### DATA SHOWN:
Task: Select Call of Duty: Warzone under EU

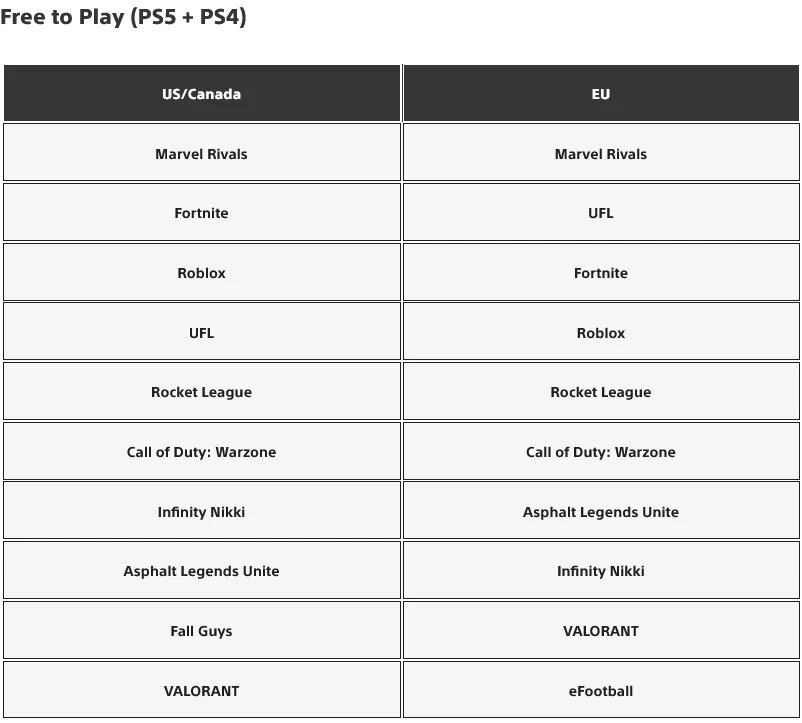Action: point(601,451)
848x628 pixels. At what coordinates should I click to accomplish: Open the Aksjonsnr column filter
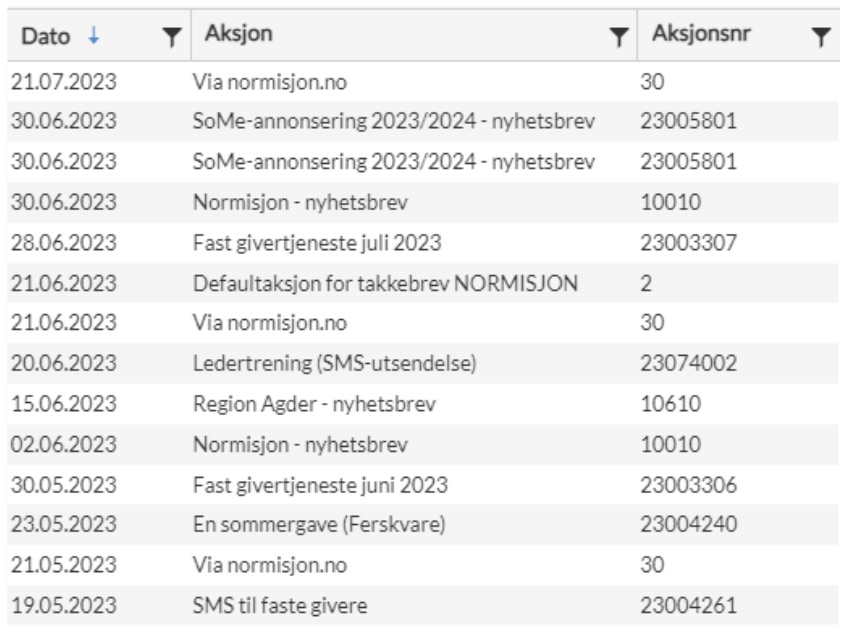tap(821, 37)
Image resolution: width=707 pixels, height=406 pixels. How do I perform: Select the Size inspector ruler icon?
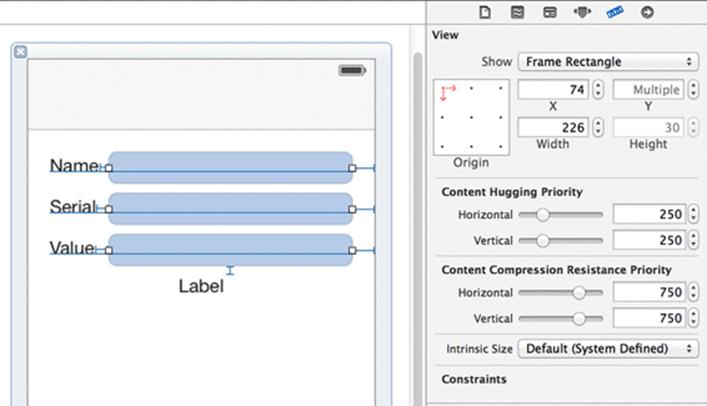click(x=615, y=12)
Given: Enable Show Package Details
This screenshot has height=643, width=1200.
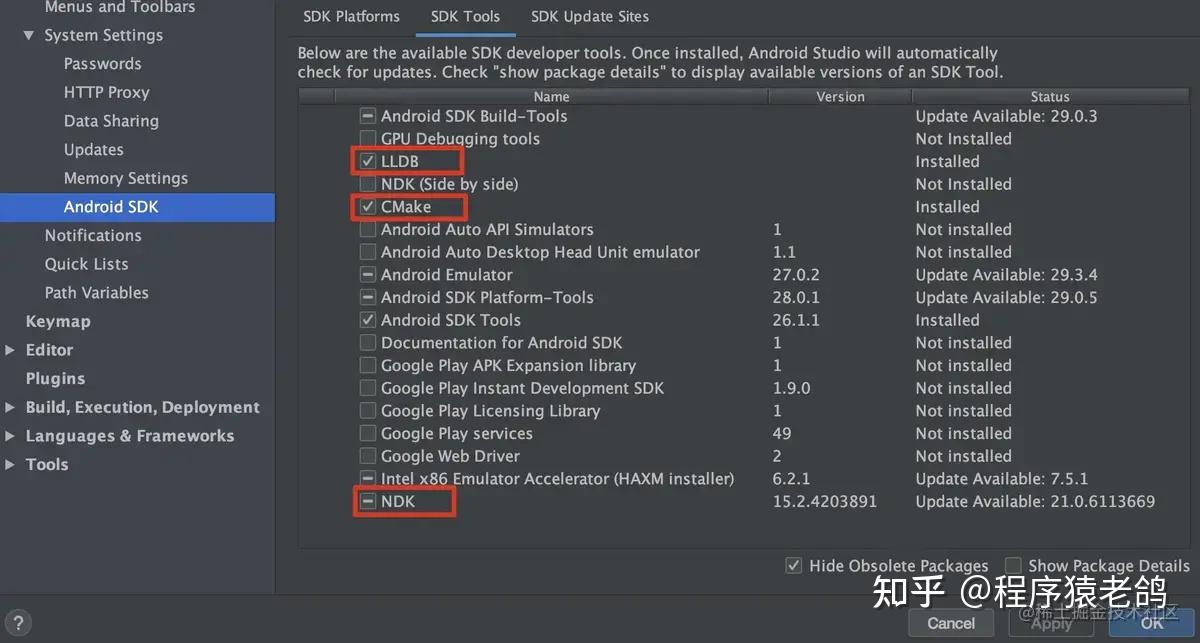Looking at the screenshot, I should [1012, 565].
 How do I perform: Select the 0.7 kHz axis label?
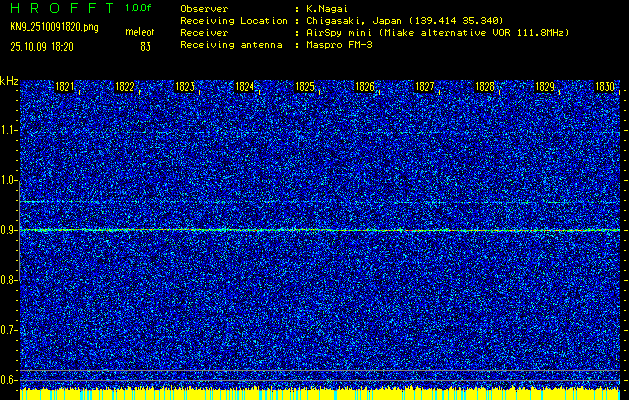(9, 329)
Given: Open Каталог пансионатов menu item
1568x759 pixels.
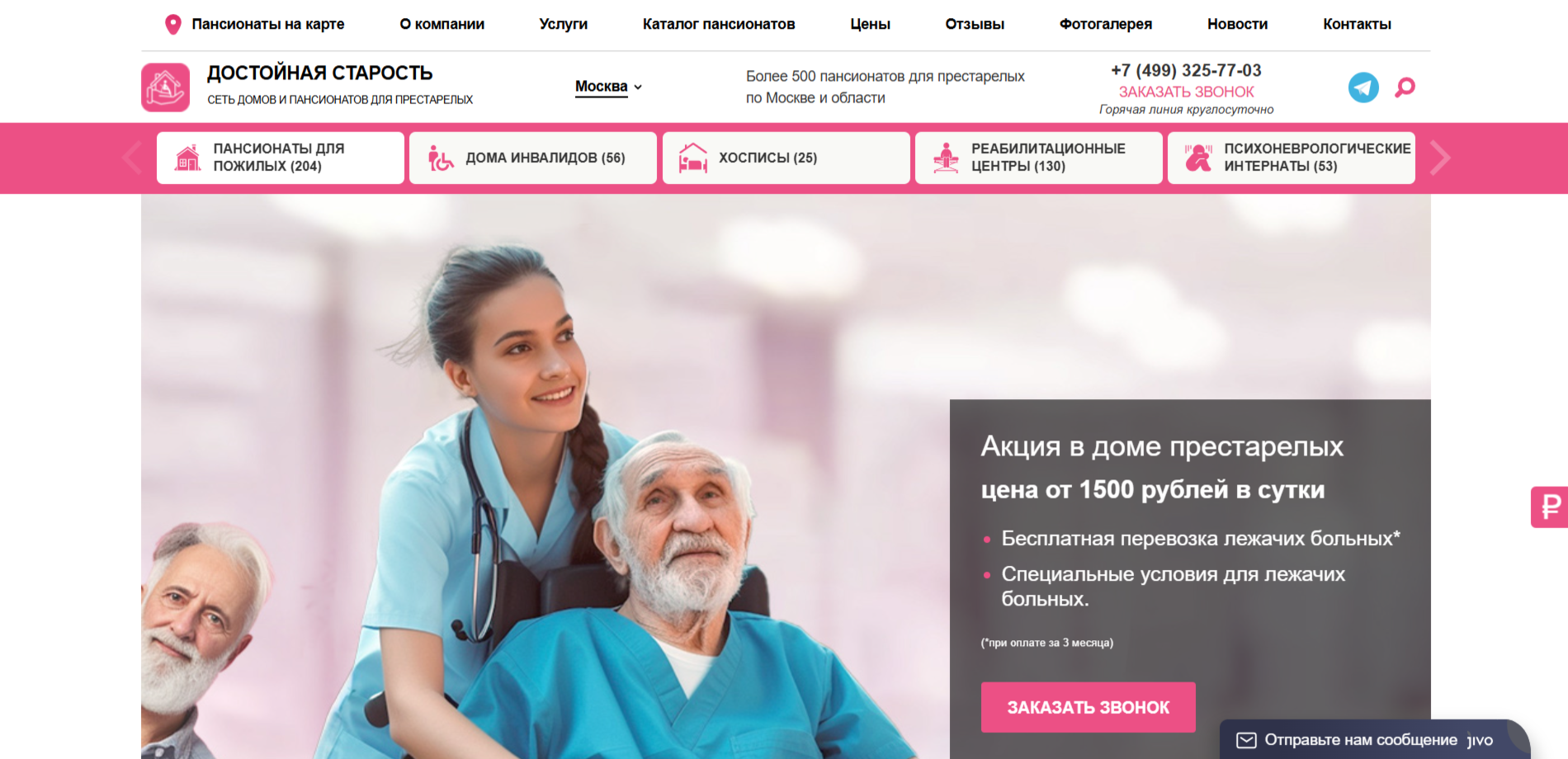Looking at the screenshot, I should pyautogui.click(x=719, y=24).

### GOAL OF THE EXERCISE:
Your answer should consist of the lines from the material that contain "Given".

### SOLUTION FOR THIS EXERCISE:
Given: Enable Show Package Details
Given: Open Каталог пансионатов menu item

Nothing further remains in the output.